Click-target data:
◇ ◇ ◇ ◇ ◇ ◇ ◇

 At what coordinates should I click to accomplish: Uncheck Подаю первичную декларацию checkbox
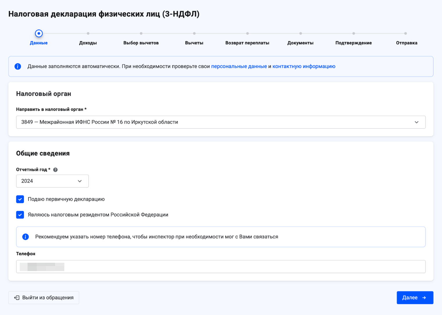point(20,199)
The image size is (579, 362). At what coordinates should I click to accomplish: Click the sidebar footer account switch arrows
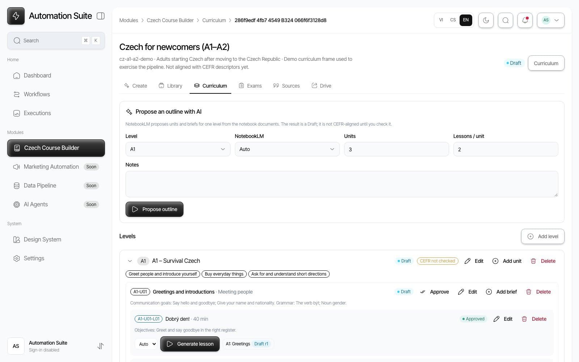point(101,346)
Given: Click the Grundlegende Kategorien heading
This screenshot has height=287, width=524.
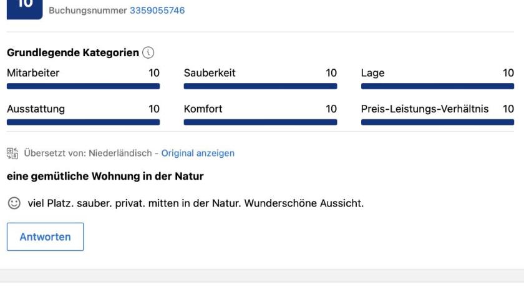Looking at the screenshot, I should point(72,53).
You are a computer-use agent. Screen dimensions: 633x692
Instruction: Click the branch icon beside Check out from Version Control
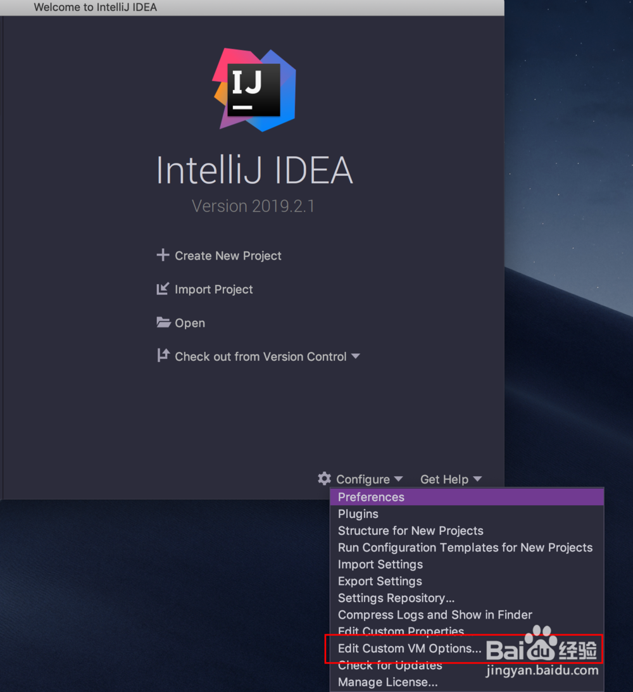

◇ ◇ ◇ ◇ ◇ ◇ ◇

### [Given problem]
Copy out every one of the records above word for word, omitting the pictures.

### [The result]
 At what coordinates should I click to accomplish: Uncheck Подаю первичную декларацию checkbox
point(20,199)
The image size is (579, 362). At what coordinates should I click to accomplish: Click the sidebar footer account switch arrows
point(101,346)
Given: Click the Grundlegende Kategorien heading
This screenshot has height=287, width=524.
Looking at the screenshot, I should point(72,53).
You are a computer-use agent. Screen dimensions: 633x692
Instruction: Click the branch icon beside Check out from Version Control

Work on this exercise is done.